From owner-freebsd-net@FreeBSD.ORG  Sat Feb  4 21:34:47 2006
Return-Path: <owner-freebsd-net@FreeBSD.ORG>
X-Original-To: freebsd-net@freebsd.org
Delivered-To: freebsd-net@freebsd.org
Received: from mx1.FreeBSD.org (mx1.freebsd.org [216.136.204.125])
	by hub.freebsd.org (Postfix) with ESMTP id 3DB6B16A420
	for <freebsd-net@freebsd.org>; Sat,  4 Feb 2006 21:34:47 +0000 (GMT)
	(envelope-from b.candler@pobox.com)
Received: from thorn.pobox.com (thorn.pobox.com [208.210.124.75])
	by mx1.FreeBSD.org (Postfix) with ESMTP id C384643D45
	for <freebsd-net@freebsd.org>; Sat,  4 Feb 2006 21:34:46 +0000 (GMT)
	(envelope-from b.candler@pobox.com)
Received: from thorn (localhost [127.0.0.1])
	by thorn.pobox.com (Postfix) with ESMTP id BAFCD9D;
	Sat,  4 Feb 2006 16:35:07 -0500 (EST)
Received: from mappit.local.linnet.org (212-74-113-67.static.dsl.as9105.com
	[212.74.113.67])
	(using TLSv1 with cipher DHE-RSA-AES256-SHA (256/256 bits))
	(No client certificate requested)
	by thorn.sasl.smtp.pobox.com (Postfix) with ESMTP id 6737EADF8;
	Sat,  4 Feb 2006 16:35:06 -0500 (EST)
Received: from lists by mappit.local.linnet.org with local (Exim 4.60
	(FreeBSD)) (envelope-from <b.candler@pobox.com>)

**PROVIDED INFORMATION**
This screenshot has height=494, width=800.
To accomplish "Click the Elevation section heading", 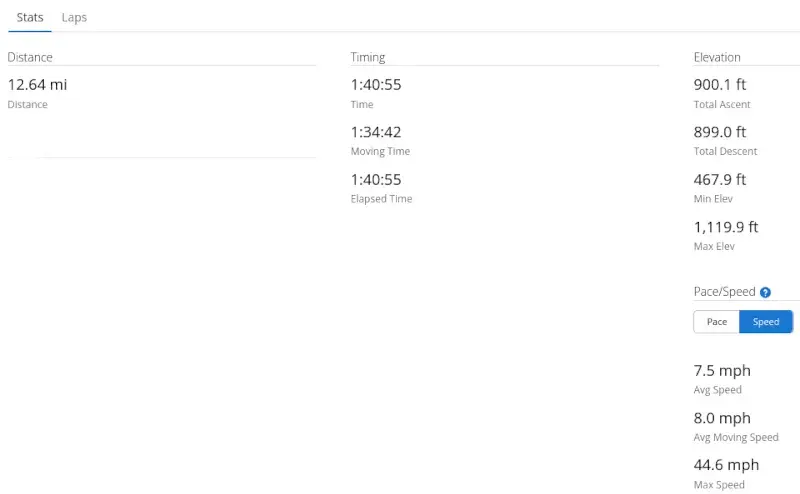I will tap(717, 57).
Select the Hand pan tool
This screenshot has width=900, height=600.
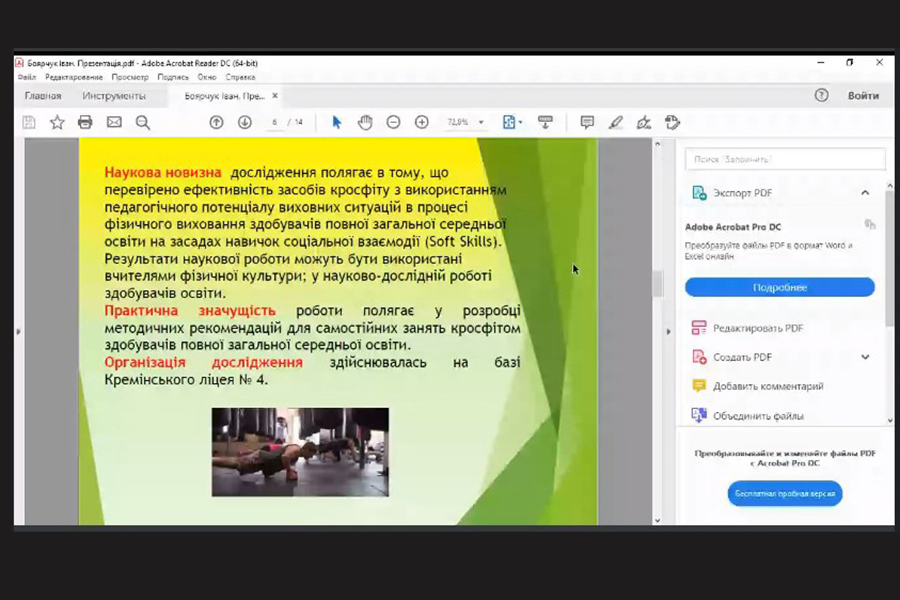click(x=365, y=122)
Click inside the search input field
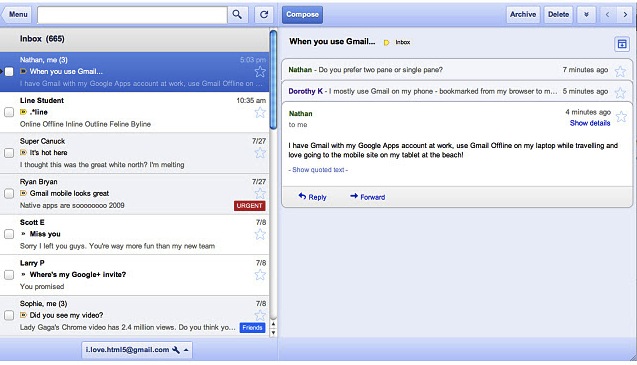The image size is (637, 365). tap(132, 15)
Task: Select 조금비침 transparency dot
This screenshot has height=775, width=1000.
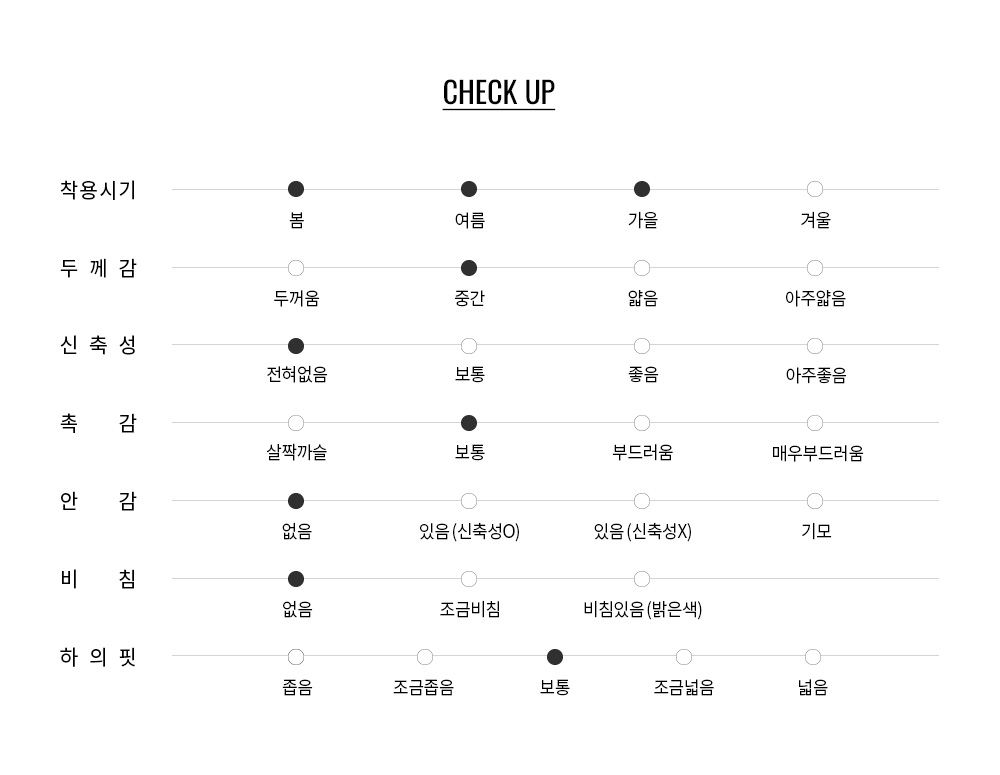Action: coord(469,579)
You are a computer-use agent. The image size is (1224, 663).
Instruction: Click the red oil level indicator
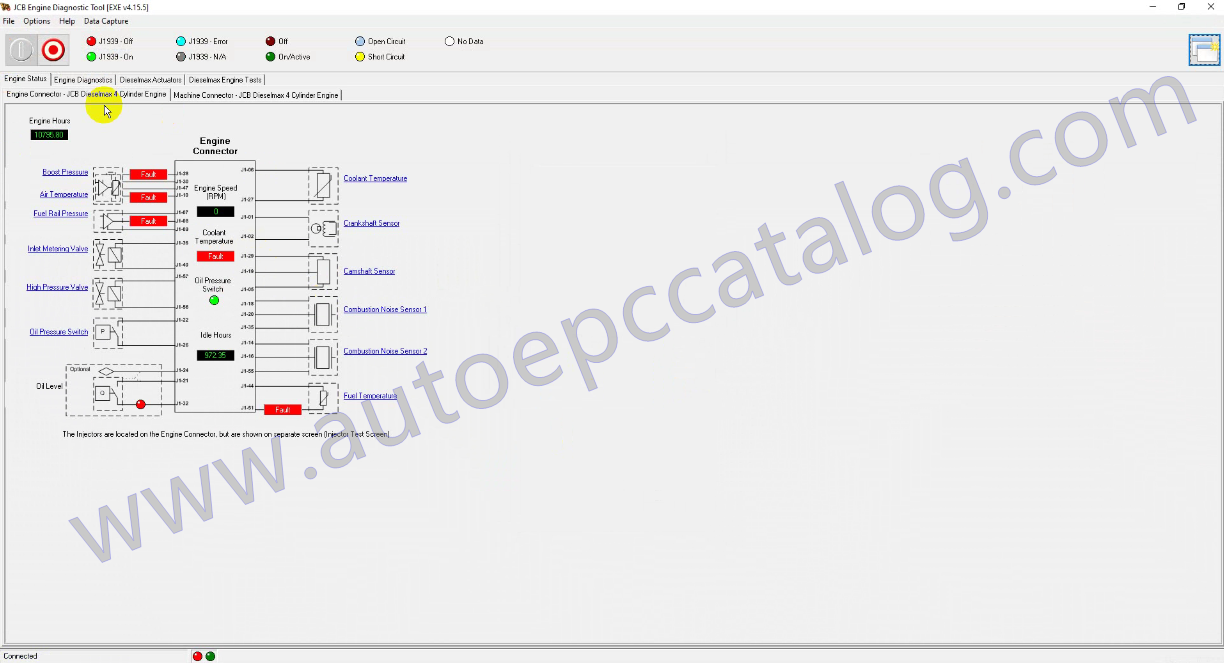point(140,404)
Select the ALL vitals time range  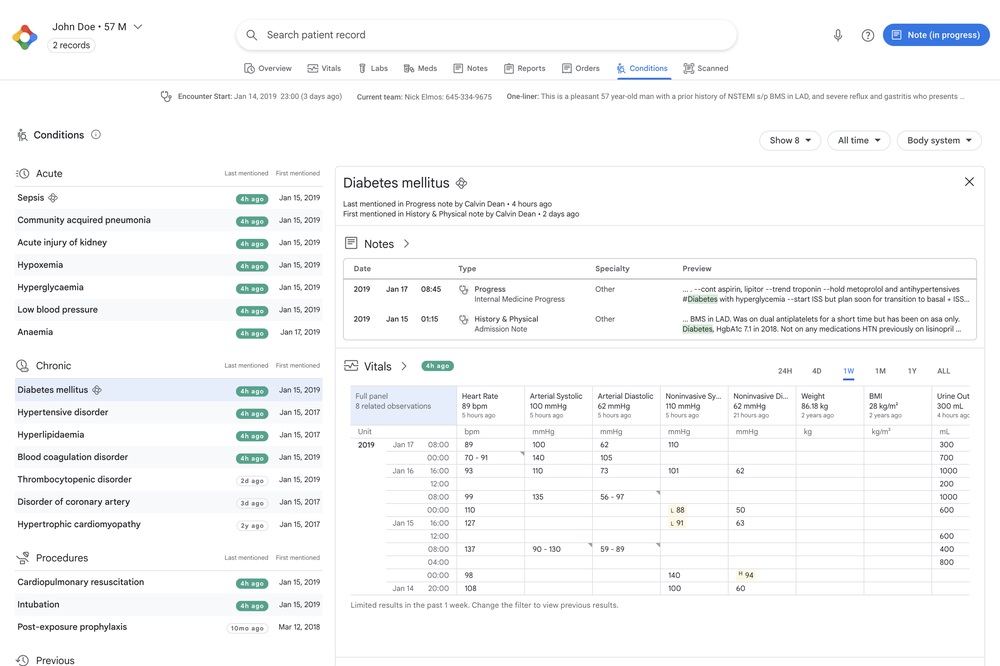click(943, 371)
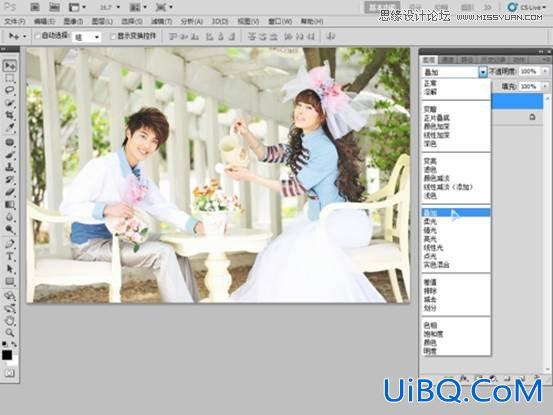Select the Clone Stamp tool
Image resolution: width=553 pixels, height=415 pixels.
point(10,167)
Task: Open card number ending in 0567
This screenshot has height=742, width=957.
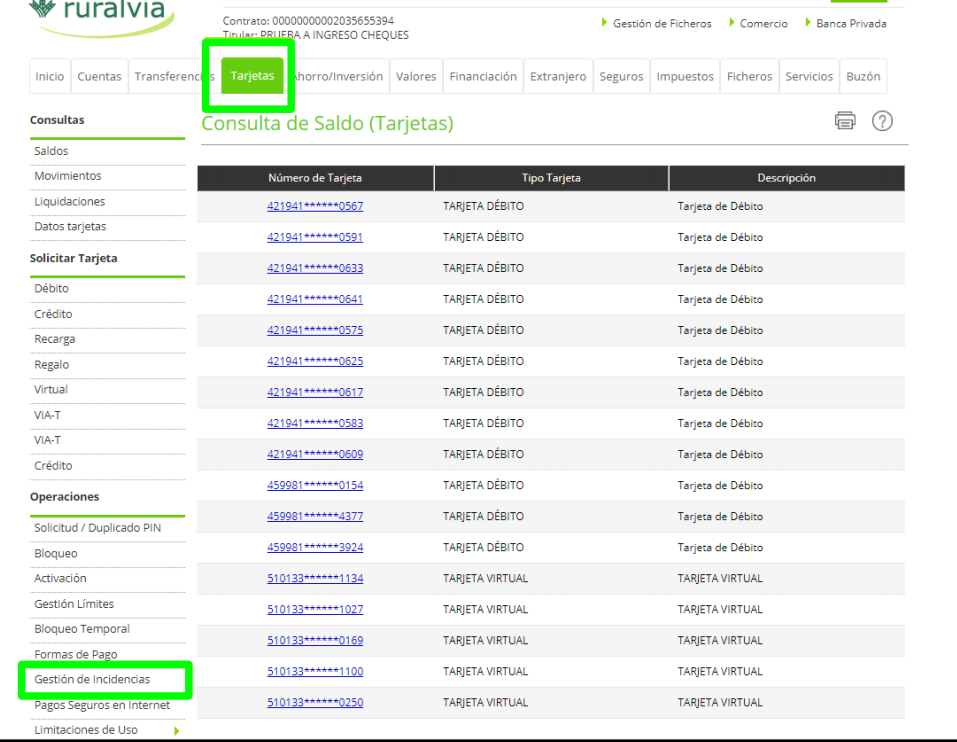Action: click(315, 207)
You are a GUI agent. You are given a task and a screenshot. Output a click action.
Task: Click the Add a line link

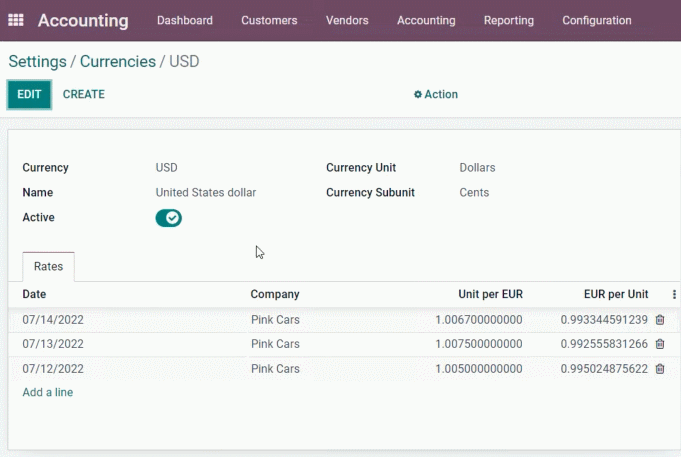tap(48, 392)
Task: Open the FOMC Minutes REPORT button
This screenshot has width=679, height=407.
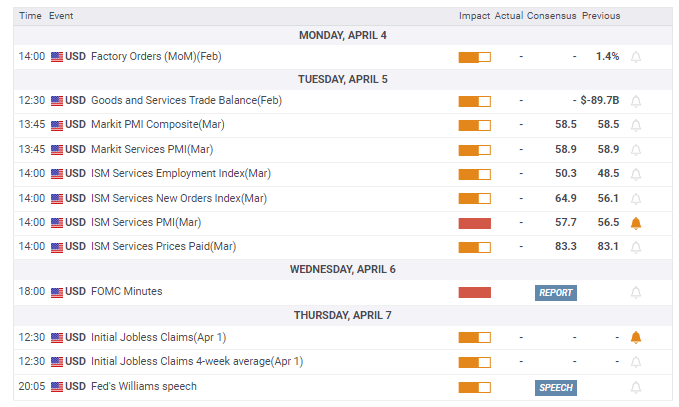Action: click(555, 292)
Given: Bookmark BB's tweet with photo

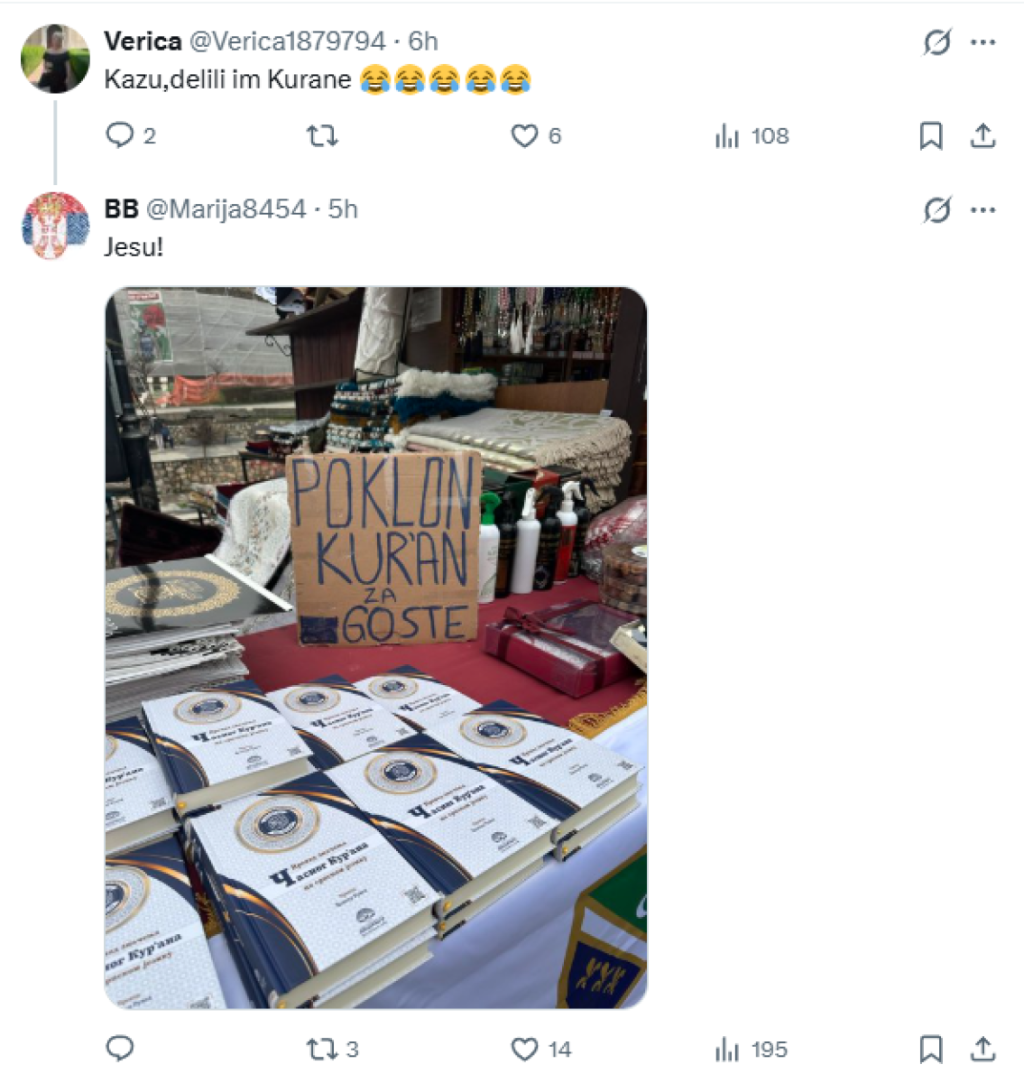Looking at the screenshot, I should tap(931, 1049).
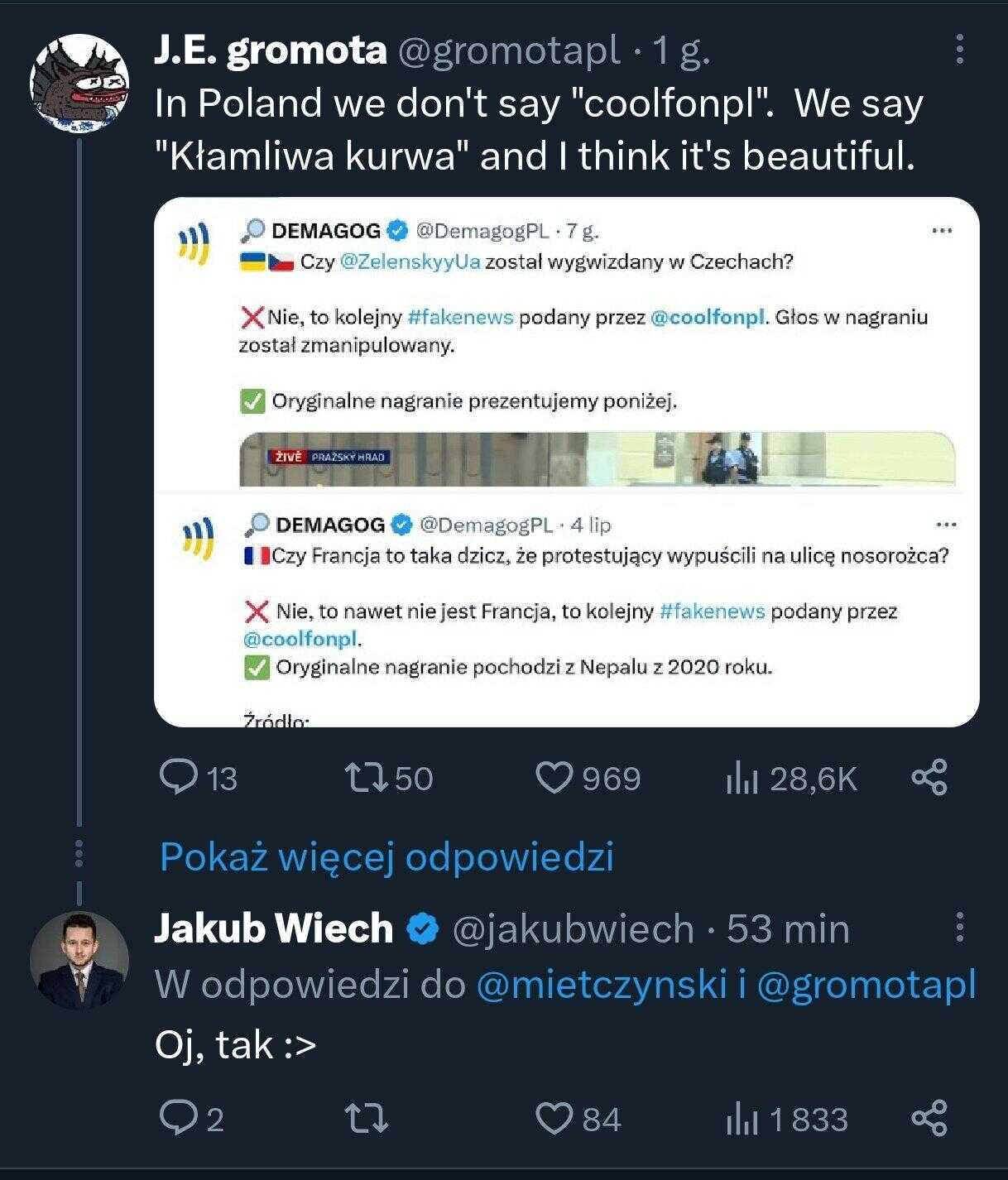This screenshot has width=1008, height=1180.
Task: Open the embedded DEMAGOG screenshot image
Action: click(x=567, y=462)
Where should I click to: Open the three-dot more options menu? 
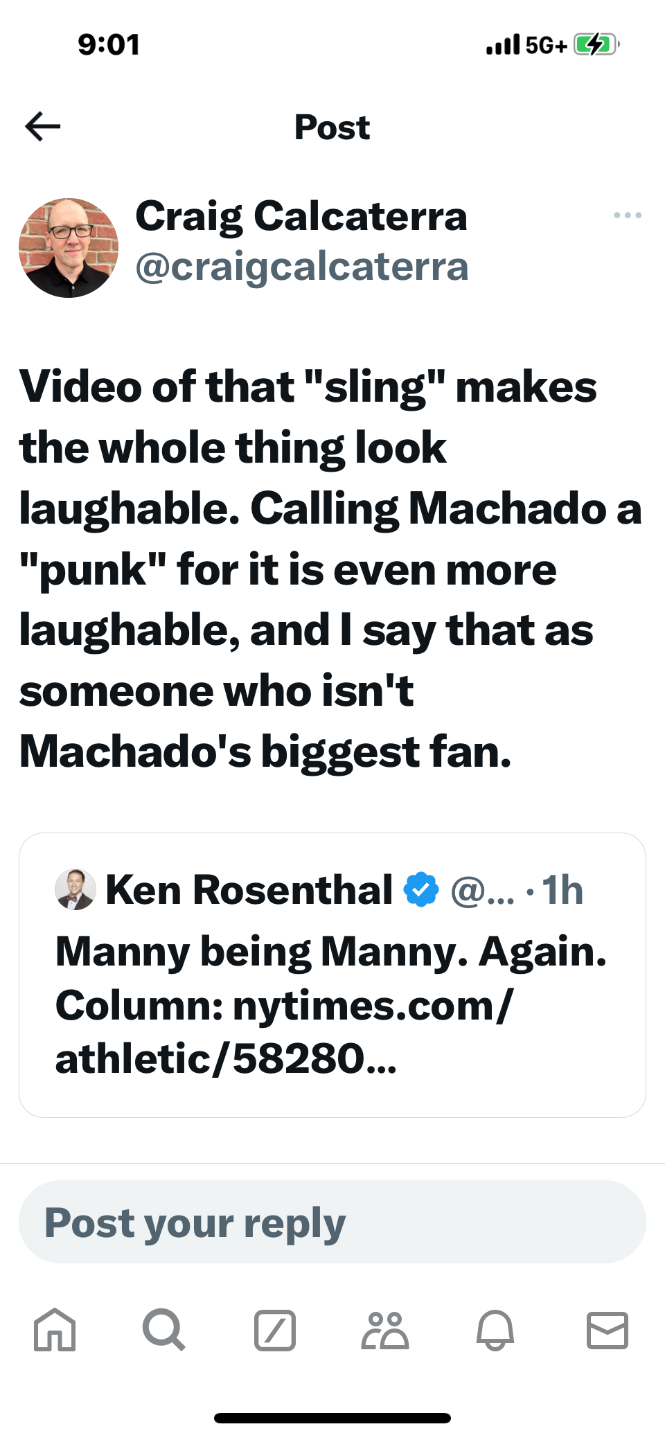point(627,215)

**THE TASKS**
A: Check each statement against the email headers and answer yes or no, quoting the words that decide it: (i) the envelope sender was b.candler@pobox.com; (ii) the connection from mappit.local.linnet.org used TLSv1; (iii) a client certificate was requested.
B: Copy out the rows from the line with "Click inside the search input field" to the line with "point(140,404)", both included, and leave the pictures out.

**RESPONSES**
A:
(i) Yes: "(envelope-from b.candler@pobox.com)"
(ii) Yes: "(using TLSv1 with cipher DHE-RSA-AES256-SHA (256/256 bits))"
(iii) No: "(No client certificate requested)"

B:
Click inside the search input field
The image size is (637, 365). tap(132, 15)
Task: Select 조금비침 transparency dot
This screenshot has height=775, width=1000.
Action: coord(469,579)
You are a computer-use agent. The image size is (1224, 663).
Instruction: Click the red oil level indicator
point(140,404)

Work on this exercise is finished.